Tue Oct 11 13:01:23 CEST 2005

On 10/10/05 3:54 PM, "Kimpel, Mark William" <mkimpel at iupui.edu> wrote:

> I am using R with Bioconductor to perform analyses on large datasets
> using bootstrap methods. In an attempt to speed up my work, I have
> inquired about using our local supercomputer and asked the administrator
> if he thought R would run faster on our parallel network. I received the
> following reply:
> 
> 
> 
> 
> 
> "The second benefit is that the processors have large caches.
> 
> Briefly, everything is loaded into cache before going into the
> processor.  With large caches, there is less movement of data between
> memory and cache, and this can save quite a bit of time.  Indeed, when
> programmers optimize code they usually think about how to do things to
> keep data in cache as long as possible.
> 
> Whether you would receive any benefit from larger cache depends on how
> R is written. If it's written such that  data remain in cache, the
> speed-up could be considerable, but I have no way to predict it."
> 
> 
> 
> My question is, "is R written such that data remain in cache?"
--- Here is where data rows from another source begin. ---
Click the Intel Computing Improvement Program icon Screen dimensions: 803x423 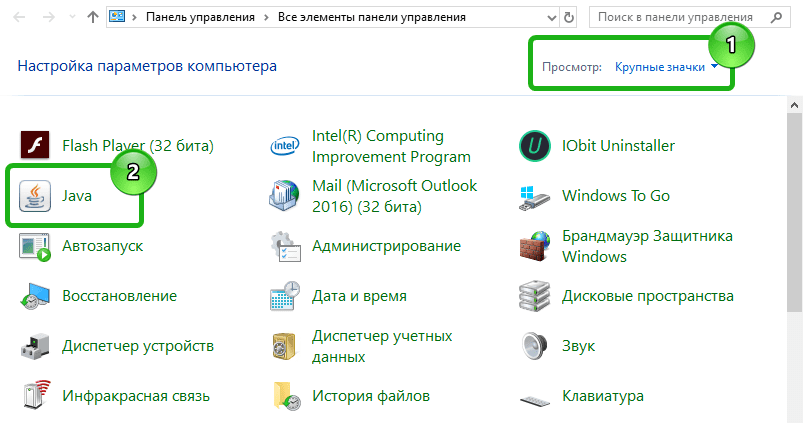tap(286, 146)
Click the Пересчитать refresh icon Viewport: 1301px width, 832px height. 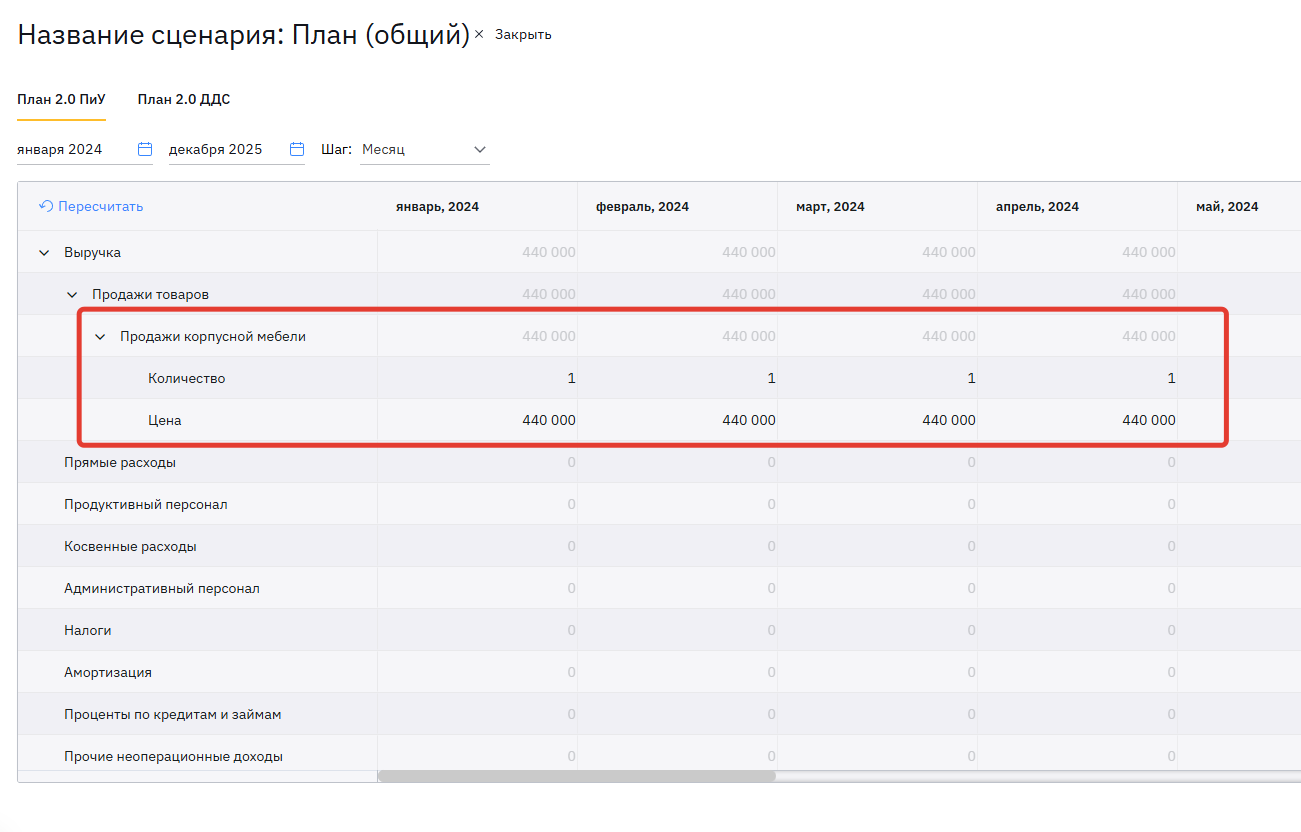click(x=45, y=206)
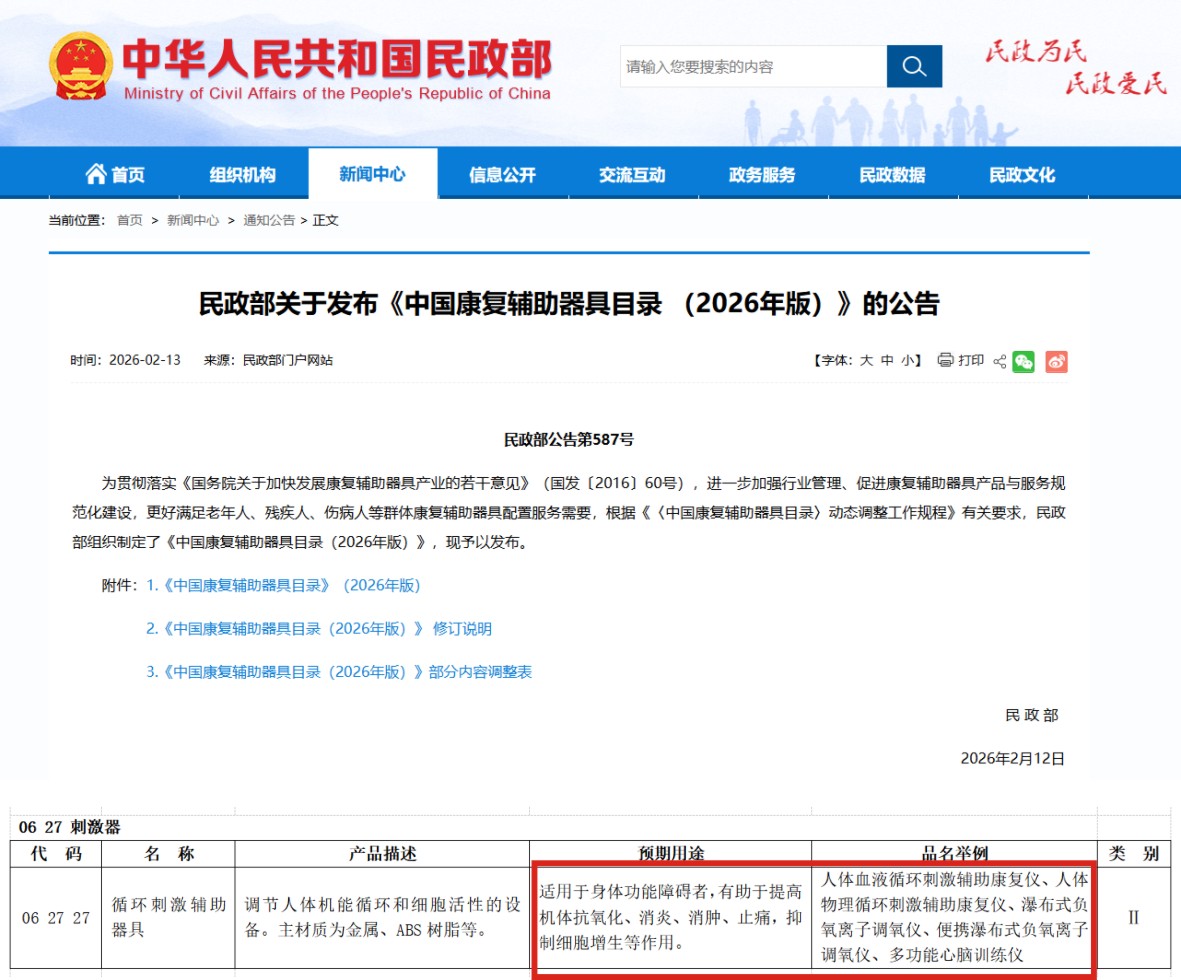Click the search magnifier icon
Image resolution: width=1181 pixels, height=980 pixels.
tap(914, 66)
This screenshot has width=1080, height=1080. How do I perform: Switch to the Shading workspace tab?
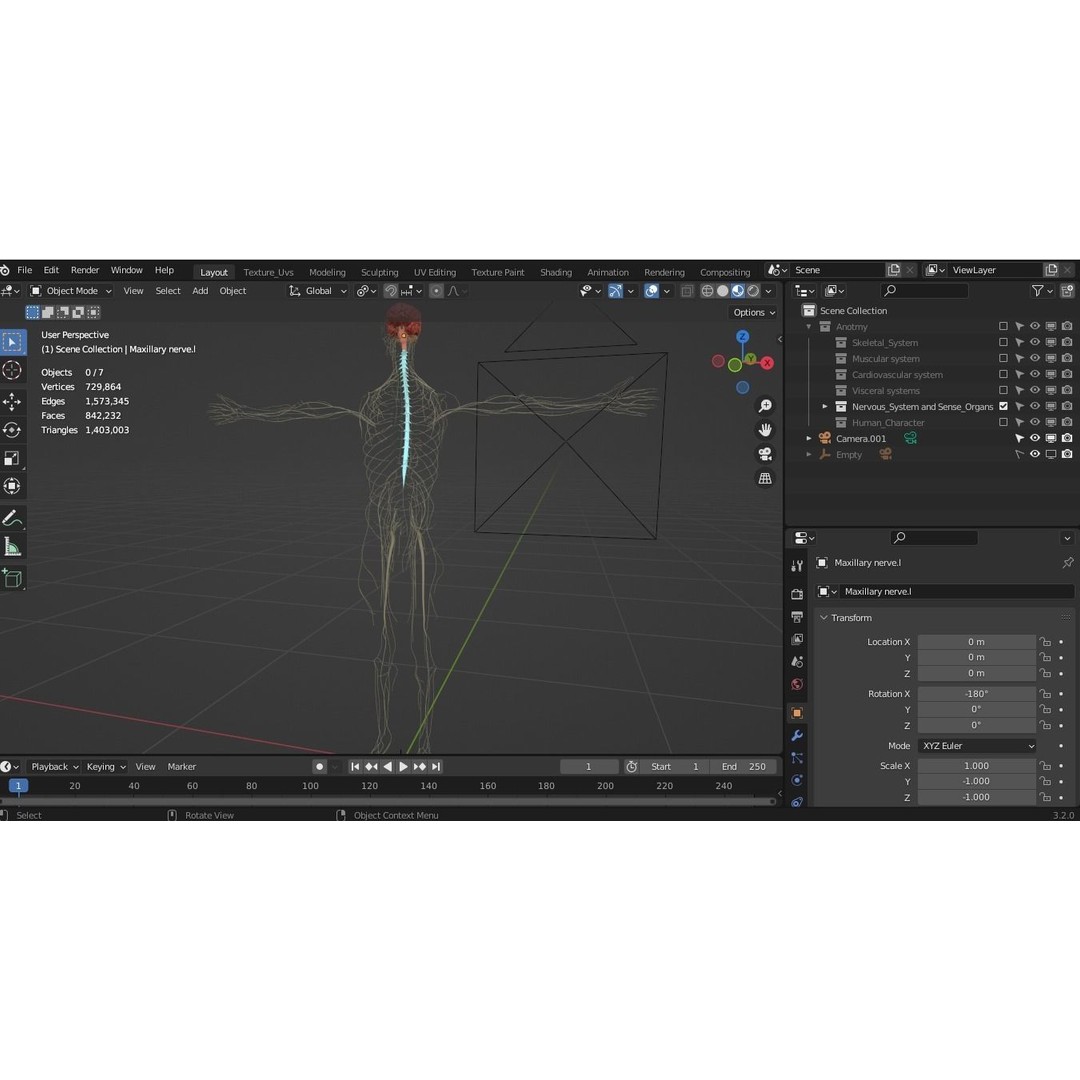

Using the cluster model (which may or may not be what you are calling a
supercomputer--I don't know the exact terminology here), jobs that involve
repetitive, independent tasks like computing statistics on bootstrap
replicates can benefit from parallelization IF the "I/O" associated with
running the single replicate does not outweigh the benefit of using multiple
processors.  For example, if you are running 10000 replicates and each takes
1 ms, then you have a 10 second job on a single processor.  One could
envision spreading that same process over 1000 processors and doing the job
in 10 ms, but if one counts the I/O (network, moving into cache, etc.) which
could take 1 second per batch of replicates (for example), then that job
will take AT LEAST 10 seconds with 1000 processors, also.  However, if the
same computation takes 1 second per replicate, then the whole job takes
10,000 seconds on a single processor, but only about 11 seconds on the 1000
processors (approximately).  This rationale is only approximate, but I hope
it shows the point.

We have begun to use a 60-node linux cluster for some of our work (also
microarray-based) and use MPI/snow with very nice results for multiple
independent, long-running tasks.  Snow is VERY easy to use, but one could
also drop back to the Rmpi if needed, to have finer-grain control over the
parallelization process.

As for how caching behaviors come into it and how R without "parallelized"
R-code would perform, I can't really comment; my experience is limited to
the "cluster" model with parallelized R-code.

Sean